Pretty good start to a Monday, thought @abarker.

Then came the first email from the production system.

A transport error has occurred when receiving results from the server.

And then another.

Timeout expired. The timeout period elapsed prior to completion of the operation or the server is not responding.

It was 11:00 in the morning, and all hell had broken loose.

The emails started coming regularly. First one production system was affected, then two, then all of them. Investigation revealed the problem: the CIO had scheduled a third party contractor to perform maintenance on the VM hosts. During business hours. The maintenance had started at 10:00 and was to continue until 2:00.

@abarker met with the network team to put together a plan. Since the VM hosts were in an offsite datacenter, and the maintenance was being handled by a third party technician they could only come to one conclusion: send out an enterprise email about what was happening and hunker down until the storm passed.

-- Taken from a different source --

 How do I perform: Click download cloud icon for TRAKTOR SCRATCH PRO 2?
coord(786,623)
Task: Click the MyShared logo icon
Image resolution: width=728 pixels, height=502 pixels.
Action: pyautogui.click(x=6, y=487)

To dodge the massive wave of responses, the email was sent from the help desk's address, linked to an already open ticket. Since the ticket was not assigned to anyone, nobody was bothered by the massive responses. The bunker was secure. Now it was noon, and there were only two more hours to go.

Two o'clock rolled around, and the IT staff poked their heads out. Over 300 error emails had been received. Everyone in the company had been unable to do any real work. @abarker had not been able to complete his testing. Just one problem: it wasn't over yet. So the team took cover once again.

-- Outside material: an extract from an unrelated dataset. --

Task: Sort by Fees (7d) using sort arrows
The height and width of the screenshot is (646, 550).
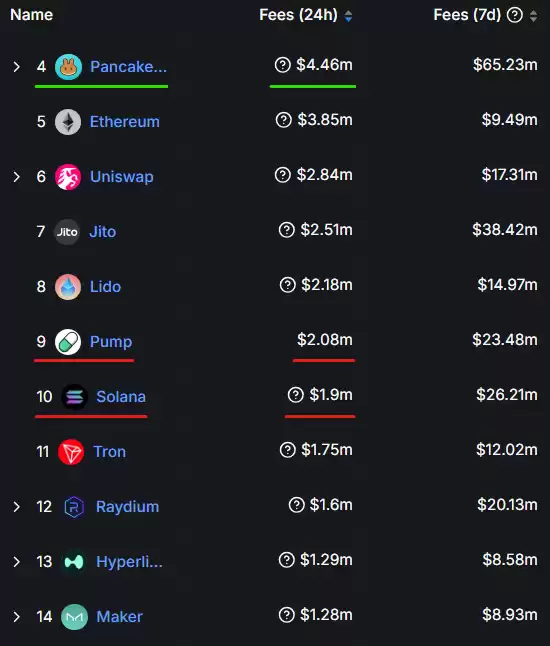Action: coord(534,16)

An hour later, they heard from the technician:

Good news! I just finished with the first host box! The next two should go much faster!

He's an hour past schedule, and only 1/3 done, and that's good news‽ thought @abarker. We're belgium-ed.

The IT team just trudged through the rest of the day, doing their best to avoid everyone else, hoping the nightmare would end. Just before leaving the office for the day, @abarker checked his email: 590 error emails, and counting.

The next morning, @abarker had 743 error emails. There was also a new message from technician, time-stamped at 8:00 PM the previous evening:

I finished all the host boxes. There are a few more details I need to address in the morning, but everything should be working now.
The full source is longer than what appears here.